確かに今日本は、特に政治の世界でムダを排除しようとしている。では、この動きは日本を沈没させる動きなのか?

ムダにも2つあるだろう。堕落したムダと、荒俣氏がおっしゃるような、創造的なムダだ。

今、日本の政治世界で排除しようとしているムダはもちろん前者だろう。これは当然省くべき。しかし、荒俣氏は政治の世界だけでなく、日本社会全体も管理社会化が進みつつあると考えておられるようだ。

日本での人生はやり直しがきかない。そして孤立無援。となれば、失敗しないように冒険しなくなる。誰も冒険しなければ、社会の進化はなくなる。そしてついには沈没する。当然の流れだ。

全員がそうしろ、というのは無理な話だ。やれる人がやればいい。そのやれる人の条件とは「独立した個人」ということのようだ。さすが「ありゃまたこりゃまた先生」。賛成だね。

荒俣氏は創造的なムダをする条件は「ひとりでも生きていけること」とおっしゃるが、坂本龍馬もかつてこうおっしゃったようだ。
Twitter / 坂本龍馬BOT
財政の独立無くして、思想の独立は無く、行動の自由も無い。

思想の独立と行動の自由は財によって保証される、と。しかし、古今東西の問題は、その財をどうやって得るかなわけだ。龍馬の場合は恐らく比較的裕福な家に生まれたことだったのではないだろうか。荒俣氏の場合は「翻訳」という特殊スキルだったらしい。

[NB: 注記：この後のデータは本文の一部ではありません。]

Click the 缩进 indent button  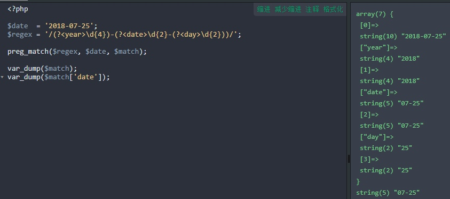(264, 10)
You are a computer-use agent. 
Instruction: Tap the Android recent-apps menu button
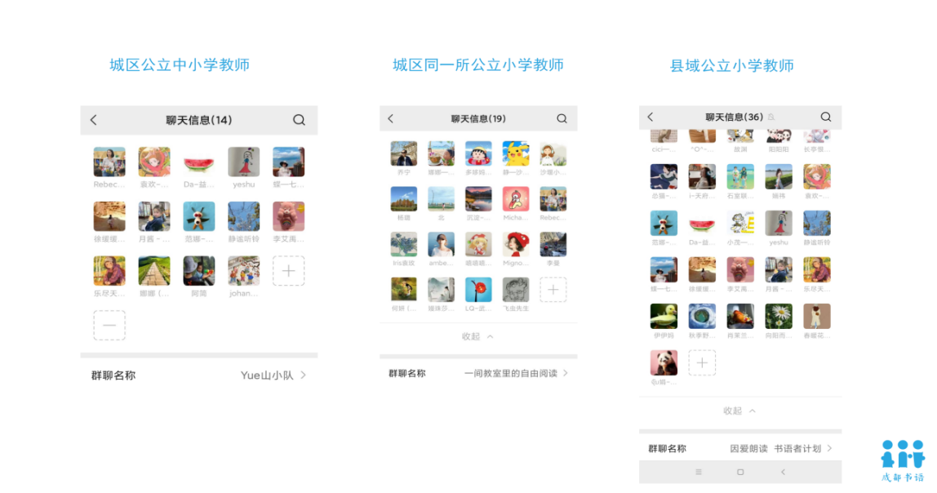(x=699, y=472)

家は裕福ではないので、やはり特殊スキルを磨くしかなかろうて。


追記10.06.14:大いなる創造的ムダ、ここにも発見。

はやぶさ 任務完了…JAXA教授「神がかり的だった」(毎日新聞) - Yahoo!ニュース
・・・プロジェクトを率いた川口淳一郎JAXA教授・・・「このような挑戦がどこかで行われないと先が見えてこない。(宇宙開発技術の)持続的な可能性を支えるために、こういう挑戦は必要」・・・はやぶさの成功で「日本の惑星探査に自信と希望を与えられた」と自負も見せたが「この瞬間から技術の離散と風化が始まっている。将来につながるミッションが必要だ」と言い切った。・・・はやぶさの最期を見守ったノンフィクション作家の山根一眞さん(62)は「はやぶさらしい派手な帰還だった。宇宙開発に産業貢献や新技術の創出を求める声が強いが、未知の世界に挑む姿に感動するという本来の意味を、はやぶさは教えてくれた」と話した。・・・

宇宙開発は国家プロジェクトとして財政を保証すべきだろう。